• INPUT DATA
========================================================================

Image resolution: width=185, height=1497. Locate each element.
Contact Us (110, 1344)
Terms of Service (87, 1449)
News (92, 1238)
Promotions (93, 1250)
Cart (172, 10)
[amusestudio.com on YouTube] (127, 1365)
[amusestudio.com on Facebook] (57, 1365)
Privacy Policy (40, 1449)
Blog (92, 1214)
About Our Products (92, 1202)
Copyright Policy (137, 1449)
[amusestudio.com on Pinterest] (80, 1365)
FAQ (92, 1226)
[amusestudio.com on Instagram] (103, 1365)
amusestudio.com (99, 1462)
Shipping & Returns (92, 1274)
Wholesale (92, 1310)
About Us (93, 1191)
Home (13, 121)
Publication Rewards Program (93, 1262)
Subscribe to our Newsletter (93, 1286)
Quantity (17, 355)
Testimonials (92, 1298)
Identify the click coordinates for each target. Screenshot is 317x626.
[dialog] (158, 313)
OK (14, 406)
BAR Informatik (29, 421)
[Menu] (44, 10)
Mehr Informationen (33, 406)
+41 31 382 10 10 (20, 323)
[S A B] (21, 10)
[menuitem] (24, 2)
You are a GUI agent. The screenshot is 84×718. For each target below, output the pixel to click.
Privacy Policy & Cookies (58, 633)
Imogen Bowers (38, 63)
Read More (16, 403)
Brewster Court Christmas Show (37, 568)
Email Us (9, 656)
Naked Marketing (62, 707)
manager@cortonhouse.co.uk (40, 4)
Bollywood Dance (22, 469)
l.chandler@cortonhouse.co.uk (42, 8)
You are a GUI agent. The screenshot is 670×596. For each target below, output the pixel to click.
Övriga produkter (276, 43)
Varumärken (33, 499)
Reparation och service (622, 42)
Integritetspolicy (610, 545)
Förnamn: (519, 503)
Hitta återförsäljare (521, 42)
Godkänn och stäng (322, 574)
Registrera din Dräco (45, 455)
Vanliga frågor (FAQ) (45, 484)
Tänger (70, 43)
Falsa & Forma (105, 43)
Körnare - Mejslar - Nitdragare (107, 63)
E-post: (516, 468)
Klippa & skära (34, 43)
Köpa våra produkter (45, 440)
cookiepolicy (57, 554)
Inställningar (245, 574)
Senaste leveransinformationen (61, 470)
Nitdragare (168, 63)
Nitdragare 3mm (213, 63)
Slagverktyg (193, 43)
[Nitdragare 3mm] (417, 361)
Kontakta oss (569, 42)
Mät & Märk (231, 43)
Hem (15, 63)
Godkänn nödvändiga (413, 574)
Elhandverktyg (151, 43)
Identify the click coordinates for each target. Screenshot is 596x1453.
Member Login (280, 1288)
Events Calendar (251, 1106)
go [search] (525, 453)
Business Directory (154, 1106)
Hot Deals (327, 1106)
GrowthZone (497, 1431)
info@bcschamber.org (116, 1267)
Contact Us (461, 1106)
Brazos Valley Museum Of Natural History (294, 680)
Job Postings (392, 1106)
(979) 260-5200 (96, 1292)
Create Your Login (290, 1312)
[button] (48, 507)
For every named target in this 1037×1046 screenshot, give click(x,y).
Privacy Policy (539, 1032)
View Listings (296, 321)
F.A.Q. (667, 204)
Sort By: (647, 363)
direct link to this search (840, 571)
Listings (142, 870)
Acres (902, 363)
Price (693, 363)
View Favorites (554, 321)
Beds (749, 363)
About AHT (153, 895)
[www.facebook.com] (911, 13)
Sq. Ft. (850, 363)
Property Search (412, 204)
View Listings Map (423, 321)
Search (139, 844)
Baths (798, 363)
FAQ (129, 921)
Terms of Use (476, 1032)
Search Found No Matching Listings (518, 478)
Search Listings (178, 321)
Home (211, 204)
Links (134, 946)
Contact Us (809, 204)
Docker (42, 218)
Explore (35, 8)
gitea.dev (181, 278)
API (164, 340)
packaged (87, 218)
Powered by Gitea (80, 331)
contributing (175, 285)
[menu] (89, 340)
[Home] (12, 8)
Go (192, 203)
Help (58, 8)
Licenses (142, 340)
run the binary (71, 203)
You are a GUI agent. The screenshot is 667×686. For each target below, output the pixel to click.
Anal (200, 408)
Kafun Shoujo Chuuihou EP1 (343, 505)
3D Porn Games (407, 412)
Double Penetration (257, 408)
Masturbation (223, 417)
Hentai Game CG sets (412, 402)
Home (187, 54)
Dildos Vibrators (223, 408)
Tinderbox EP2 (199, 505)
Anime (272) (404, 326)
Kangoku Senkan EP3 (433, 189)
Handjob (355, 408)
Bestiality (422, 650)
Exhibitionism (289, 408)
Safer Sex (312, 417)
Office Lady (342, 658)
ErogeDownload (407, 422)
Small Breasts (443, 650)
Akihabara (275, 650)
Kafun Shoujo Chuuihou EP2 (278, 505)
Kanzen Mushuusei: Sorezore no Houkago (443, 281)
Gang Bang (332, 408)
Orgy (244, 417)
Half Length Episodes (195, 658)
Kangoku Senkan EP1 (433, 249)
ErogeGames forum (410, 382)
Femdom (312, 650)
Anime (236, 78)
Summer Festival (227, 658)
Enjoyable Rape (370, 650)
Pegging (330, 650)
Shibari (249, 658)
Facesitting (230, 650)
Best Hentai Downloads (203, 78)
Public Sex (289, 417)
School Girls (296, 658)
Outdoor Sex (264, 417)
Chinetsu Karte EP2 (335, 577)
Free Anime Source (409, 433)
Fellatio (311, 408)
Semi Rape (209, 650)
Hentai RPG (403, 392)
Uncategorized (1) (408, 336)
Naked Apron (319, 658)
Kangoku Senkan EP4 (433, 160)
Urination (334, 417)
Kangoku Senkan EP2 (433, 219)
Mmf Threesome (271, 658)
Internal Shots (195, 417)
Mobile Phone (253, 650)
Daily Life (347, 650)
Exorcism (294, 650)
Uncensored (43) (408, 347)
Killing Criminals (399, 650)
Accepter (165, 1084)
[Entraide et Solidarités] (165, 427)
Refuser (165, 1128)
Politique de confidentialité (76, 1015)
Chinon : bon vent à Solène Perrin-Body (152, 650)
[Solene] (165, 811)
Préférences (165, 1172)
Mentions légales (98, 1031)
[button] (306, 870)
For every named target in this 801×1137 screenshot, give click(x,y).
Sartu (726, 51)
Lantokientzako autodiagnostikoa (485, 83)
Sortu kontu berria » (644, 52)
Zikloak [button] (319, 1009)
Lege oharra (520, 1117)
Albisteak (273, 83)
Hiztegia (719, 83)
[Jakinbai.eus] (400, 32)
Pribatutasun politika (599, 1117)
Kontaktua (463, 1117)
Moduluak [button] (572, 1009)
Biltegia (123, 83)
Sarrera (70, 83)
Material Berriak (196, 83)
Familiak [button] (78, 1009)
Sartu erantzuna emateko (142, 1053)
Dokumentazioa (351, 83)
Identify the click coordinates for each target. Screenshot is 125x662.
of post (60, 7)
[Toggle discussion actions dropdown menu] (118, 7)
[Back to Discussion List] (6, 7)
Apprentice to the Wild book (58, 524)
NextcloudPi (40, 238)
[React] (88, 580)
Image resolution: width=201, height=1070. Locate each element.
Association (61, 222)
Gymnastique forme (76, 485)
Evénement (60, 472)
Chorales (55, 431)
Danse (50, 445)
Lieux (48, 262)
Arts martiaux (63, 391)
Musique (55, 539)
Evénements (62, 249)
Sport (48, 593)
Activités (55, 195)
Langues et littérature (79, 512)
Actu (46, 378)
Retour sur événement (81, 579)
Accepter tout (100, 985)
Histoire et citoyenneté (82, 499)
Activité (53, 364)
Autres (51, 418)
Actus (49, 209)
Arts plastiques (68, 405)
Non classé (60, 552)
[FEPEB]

========================================================================

• WHAT NEEDS TO BE DONE
List every line in the rows above that contains the string "click". Matching is case-sensitive.

• EXPECTED ANSWER
Identify the click coordinates for each target. Screenshot is 317x626.
You are a GUI agent. The screenshot is 84×718. For each target below, output the pixel to click.
You are a GUI agent. The screenshot is 670×596. For each target below, output the pixel to click.
Identify the click coordinates for each target. Screenshot is 596x1453.
For every named target in this 1037×1046 screenshot, give click(x,y).
You are a GUI agent. The screenshot is 667×686. For each target below, output the pixel to click.
For every named target in this 801×1137 screenshot, give click(x,y).
Identify the click coordinates for each target. Screenshot is 125x662.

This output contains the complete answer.